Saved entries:
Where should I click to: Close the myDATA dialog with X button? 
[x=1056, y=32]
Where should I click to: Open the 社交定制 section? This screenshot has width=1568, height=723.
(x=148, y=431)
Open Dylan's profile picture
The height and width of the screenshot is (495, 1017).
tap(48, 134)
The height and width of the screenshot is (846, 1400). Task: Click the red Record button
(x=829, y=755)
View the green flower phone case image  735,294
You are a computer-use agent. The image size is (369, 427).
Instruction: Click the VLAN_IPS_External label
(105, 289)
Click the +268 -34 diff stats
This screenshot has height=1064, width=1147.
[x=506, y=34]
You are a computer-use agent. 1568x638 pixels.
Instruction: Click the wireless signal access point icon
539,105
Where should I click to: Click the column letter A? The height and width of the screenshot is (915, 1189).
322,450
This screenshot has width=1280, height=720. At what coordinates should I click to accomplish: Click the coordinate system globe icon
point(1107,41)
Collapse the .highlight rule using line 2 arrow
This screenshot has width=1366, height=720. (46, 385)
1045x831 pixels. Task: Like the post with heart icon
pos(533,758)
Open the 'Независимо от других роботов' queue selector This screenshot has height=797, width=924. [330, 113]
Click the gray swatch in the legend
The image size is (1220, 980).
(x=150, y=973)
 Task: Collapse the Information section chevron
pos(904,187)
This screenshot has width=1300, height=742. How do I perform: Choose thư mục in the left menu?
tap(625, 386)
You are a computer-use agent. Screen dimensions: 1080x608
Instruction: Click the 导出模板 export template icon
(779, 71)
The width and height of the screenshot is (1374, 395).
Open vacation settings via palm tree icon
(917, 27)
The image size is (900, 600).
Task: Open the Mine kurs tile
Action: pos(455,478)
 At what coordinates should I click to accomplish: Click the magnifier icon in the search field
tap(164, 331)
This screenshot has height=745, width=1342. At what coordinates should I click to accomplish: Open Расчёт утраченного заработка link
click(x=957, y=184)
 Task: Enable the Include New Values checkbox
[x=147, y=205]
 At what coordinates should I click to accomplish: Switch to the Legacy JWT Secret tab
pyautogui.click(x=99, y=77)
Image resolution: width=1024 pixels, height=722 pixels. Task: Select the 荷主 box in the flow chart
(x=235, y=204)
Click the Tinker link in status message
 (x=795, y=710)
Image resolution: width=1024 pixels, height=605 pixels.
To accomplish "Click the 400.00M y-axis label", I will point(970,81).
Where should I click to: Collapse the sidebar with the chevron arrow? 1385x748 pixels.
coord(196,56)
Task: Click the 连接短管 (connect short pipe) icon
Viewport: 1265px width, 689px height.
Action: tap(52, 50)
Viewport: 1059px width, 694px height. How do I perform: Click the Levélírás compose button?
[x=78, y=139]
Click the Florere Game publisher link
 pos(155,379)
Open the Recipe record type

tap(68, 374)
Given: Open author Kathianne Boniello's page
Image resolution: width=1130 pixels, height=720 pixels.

• _TASK DETAILS_
Show the lines where the word "agent" appears in the entries.

• _ANSWER TO THIS PROBLEM_
You are a computer-use agent. The image size is (369, 427).
You are a computer-use agent. 1568x638 pixels.
You are a computer-use agent. Screen dimensions: 1080x608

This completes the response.